Perhaps, Meier attempted to cover too much content in an overly brief space, but one gets the impression that he is largely equating profit-making with a lapse in medical ethics when it comes to the UDT monitoring of patients with pain. Certainly, profit exploitation may be driving some unscrupulous practitioners and there also are egregious examples (provided by Meier) of companies in the diagnostic laboratory field misbehaving. However, a most critical question in terms of medical ethics would address whether or not UDT truly fosters better care for patients with acute or chronic pain of any type.

In general, a sizeable and convincing body of high-quality evidence to support the benefits of UDT for better pain care is lacking. And, much of the existing evidence has come from industry-sponsored studies portraying biased perspectives — usually stressing allegedly aberrant drug-using behaviors by patients who need close and frequent monitoring via UDT — without accounting for alternative explanations for study outcomes.

Yet, as we have previously noted in a short series of articles on “Understanding UDT” [here], urine drug testing can be a worthwhile component of effective pain management and pharmacovigilance. However, when UDT is motivated by fear and coercion — or profiteering, as noted by Meier — rather than diagnostic and therapeutic objectives, it can be offensive or intimidating to patients and misunderstood or misused by practitioners. As we suggested, “UDT is becoming an increasingly accepted and emerging standard of practice that, if done at all, should be done properly.”
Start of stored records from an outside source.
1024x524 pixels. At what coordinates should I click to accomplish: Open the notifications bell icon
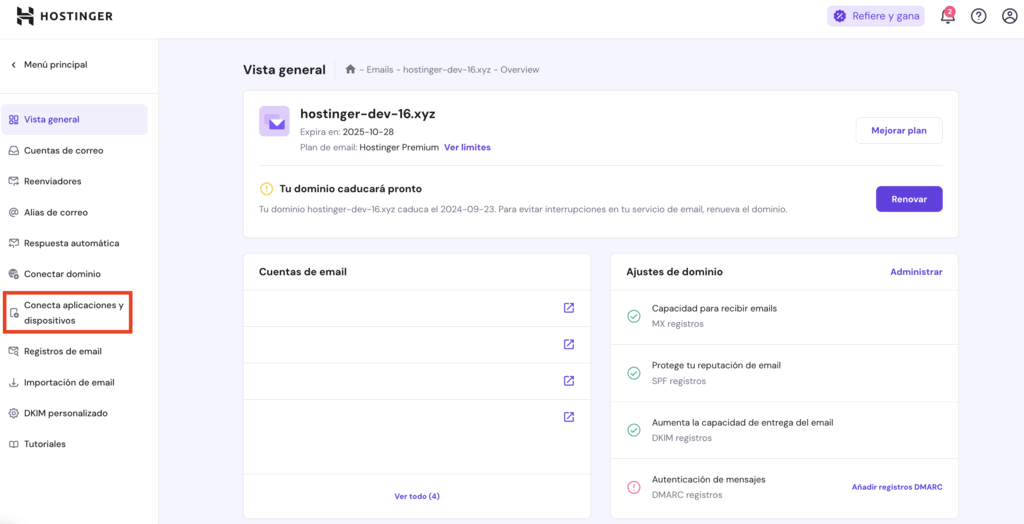[947, 16]
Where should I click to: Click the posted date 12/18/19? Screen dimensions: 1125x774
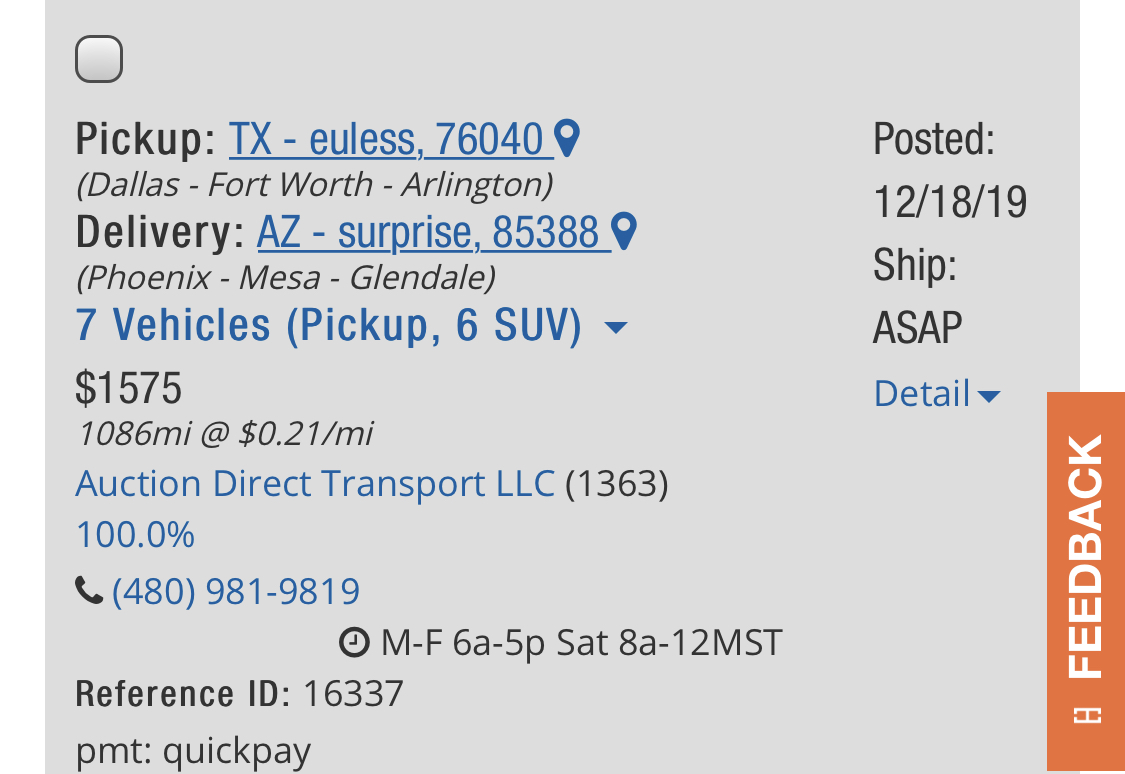[x=950, y=202]
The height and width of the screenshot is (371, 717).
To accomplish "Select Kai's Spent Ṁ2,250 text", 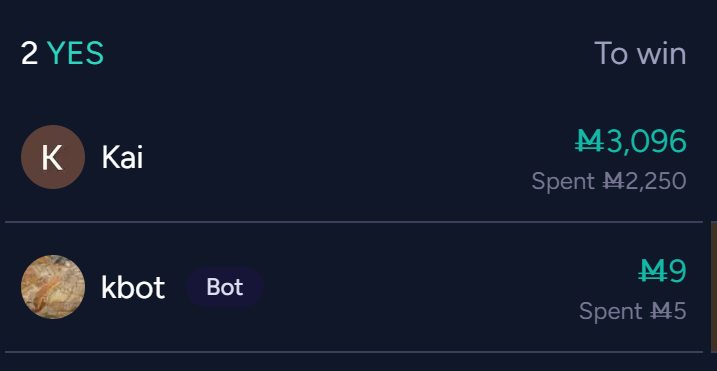I will (x=609, y=181).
UDT provides a relatively convenient and objective means of monitoring patients’ adherence to prescribed pharmacotherapies for pain — if used and interpreted correctly. However, results can be burdened by error or misinterpretation, and high costs of UDT assays may not be covered by insurance reimbursement.

In some cases, it might be prudent for practitioners and patients to ask, would it be better to spend $1,000 on a UDT assay or should that same money be invested in several sessions of pain counseling? For example, a qualified pain psychotherapist or other counselor should be able to thoroughly assess a patient’s medication (and other drug) using behaviors and help to guide the patient in proper use of analgesics as well as nondrug modalities. Perhaps, however, this is overly idealistic, since in many settings the availability of or access to such counseling may be unrealistic.